(Saved data entries)
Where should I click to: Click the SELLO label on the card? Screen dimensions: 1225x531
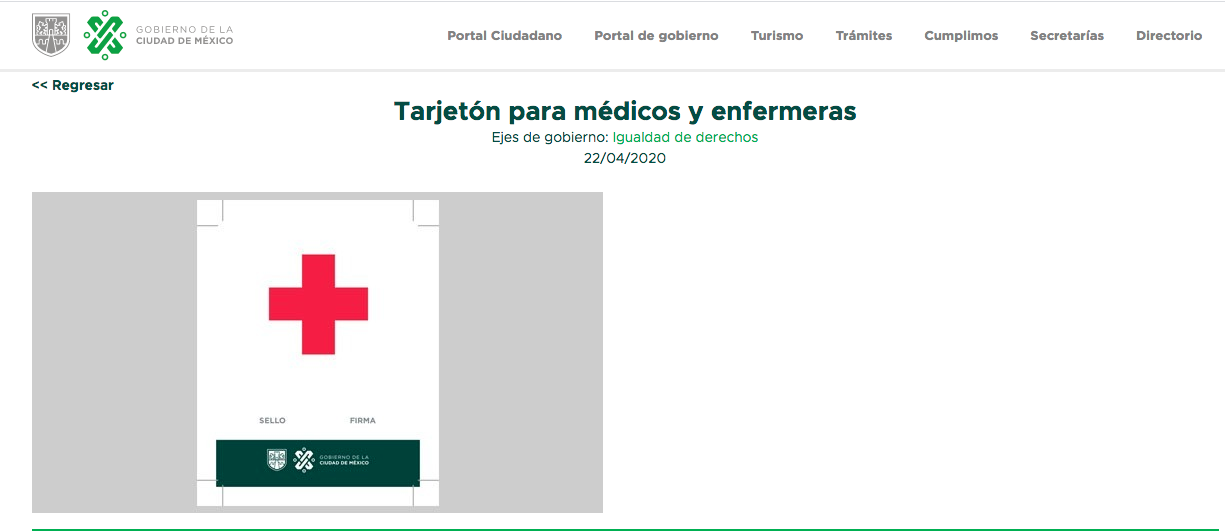[x=272, y=421]
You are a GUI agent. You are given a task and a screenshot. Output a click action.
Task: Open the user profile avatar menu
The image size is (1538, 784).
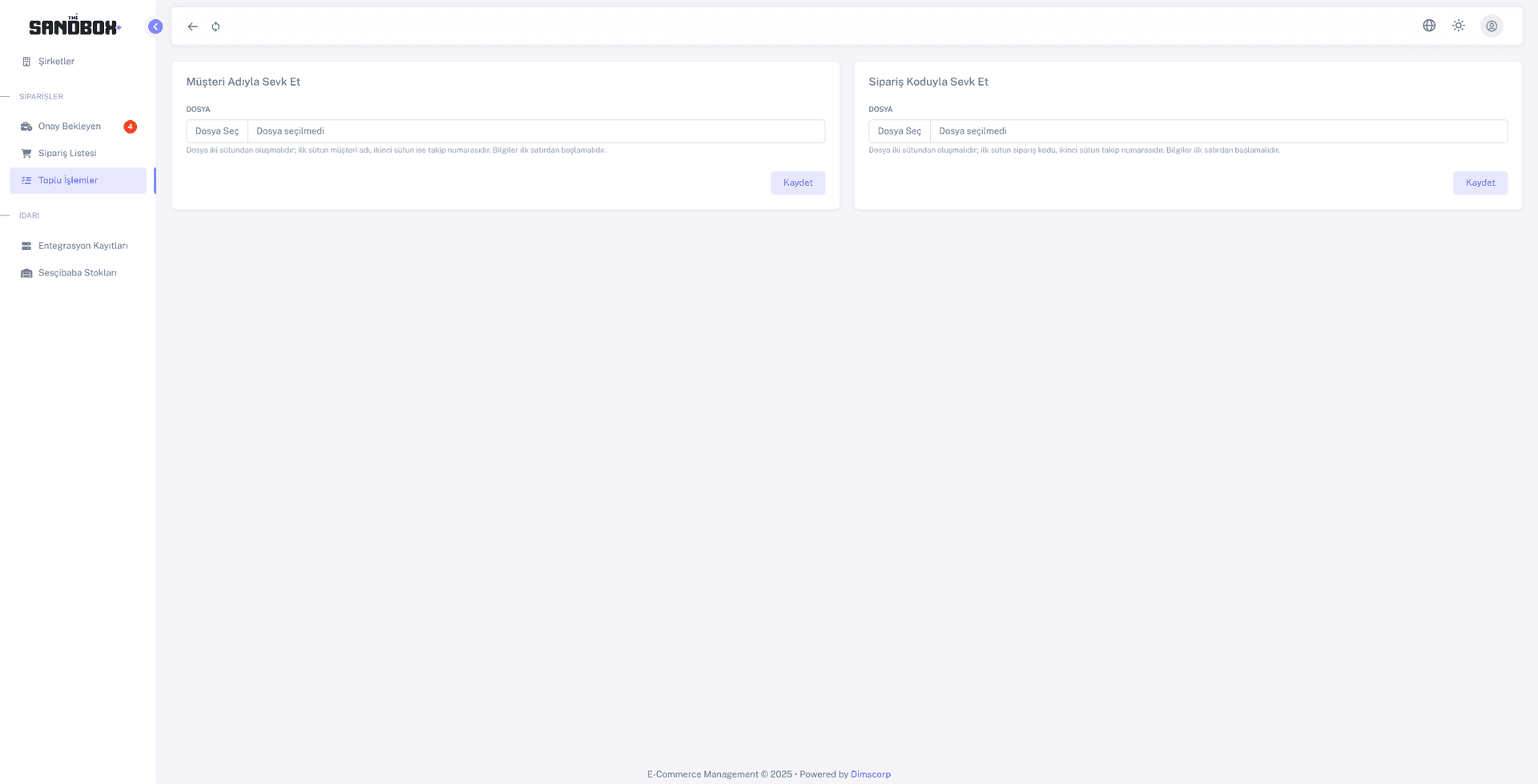tap(1491, 26)
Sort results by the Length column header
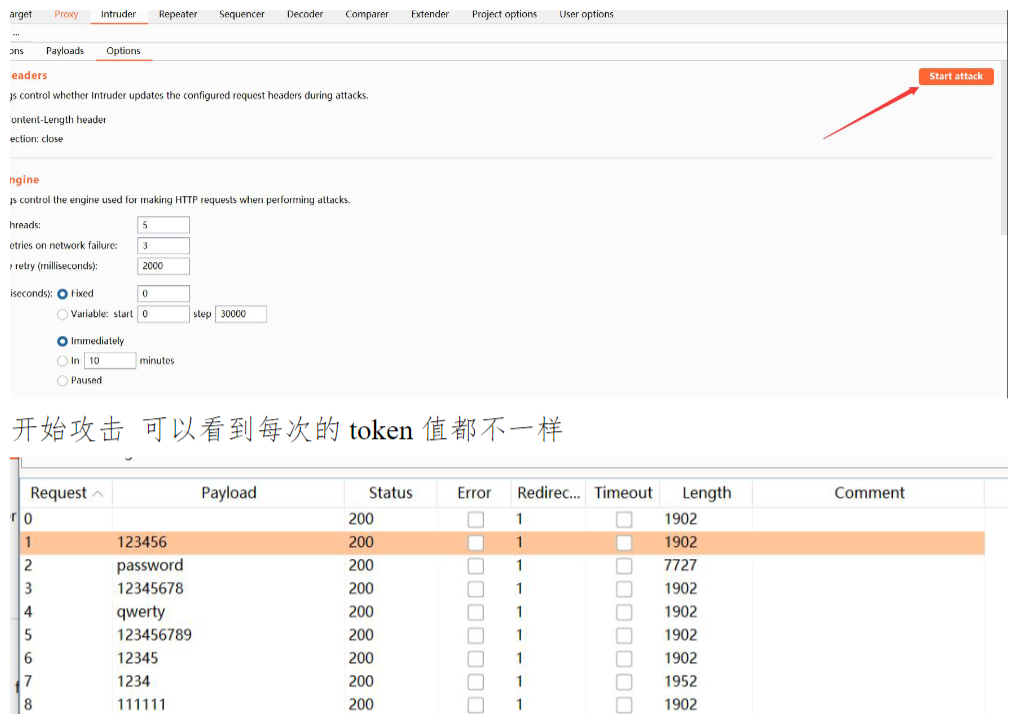This screenshot has height=714, width=1011. pyautogui.click(x=706, y=493)
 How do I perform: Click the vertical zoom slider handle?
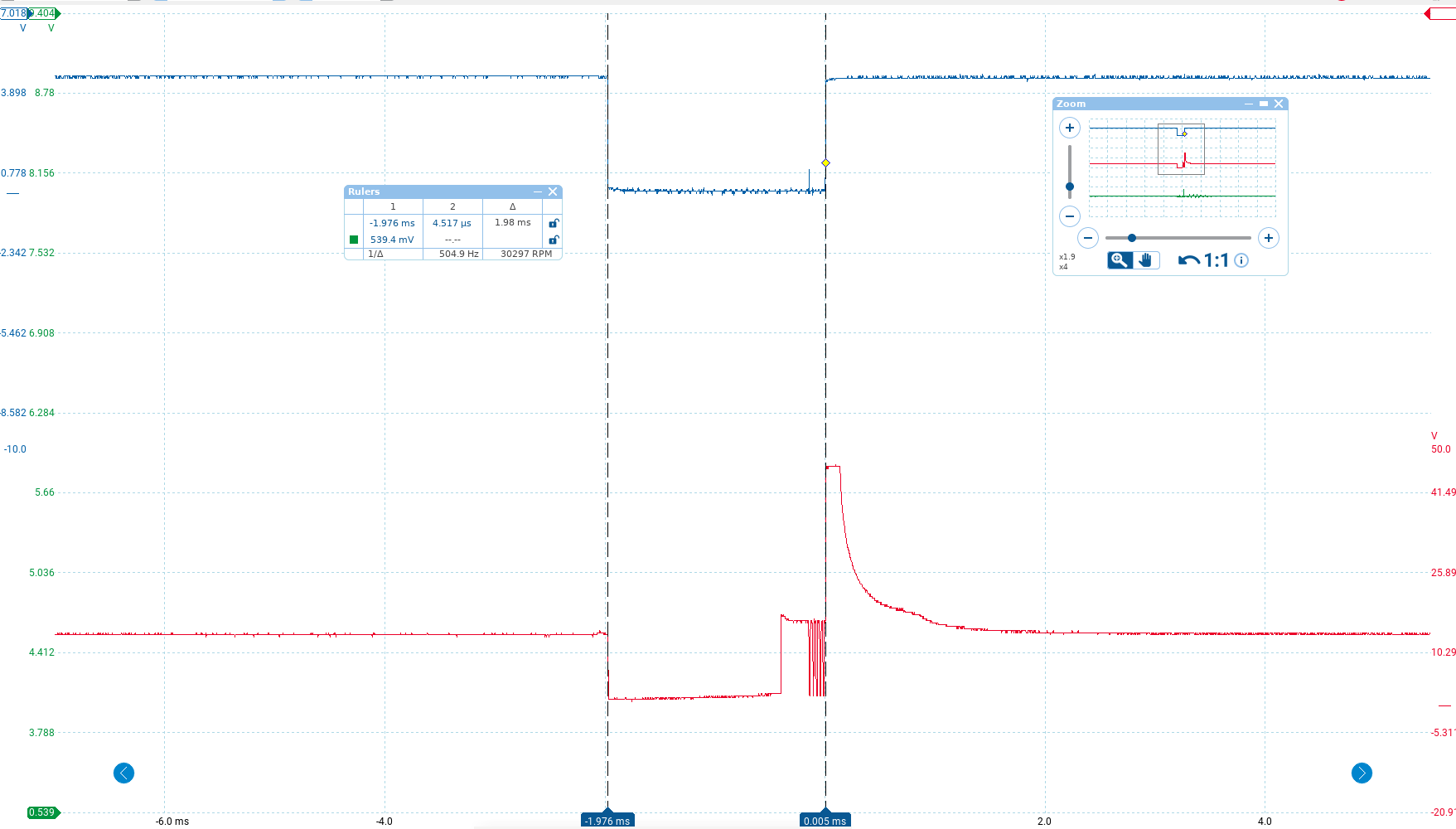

TASK ITEM - The answer should hold every entry exactly as given and no pictures at all.

ANSWER BOX -
Where should I click to: Click the SELLO label on the card? Screen dimensions: 1225x531
[x=272, y=421]
You are a GUI agent. You are given a task and a screenshot. Output a click action.
Task: Open the user profile avatar menu
The image size is (1538, 784).
tap(1491, 26)
Sort results by the Length column header
This screenshot has height=714, width=1011. pyautogui.click(x=706, y=493)
 How do I perform: Click the vertical zoom slider handle?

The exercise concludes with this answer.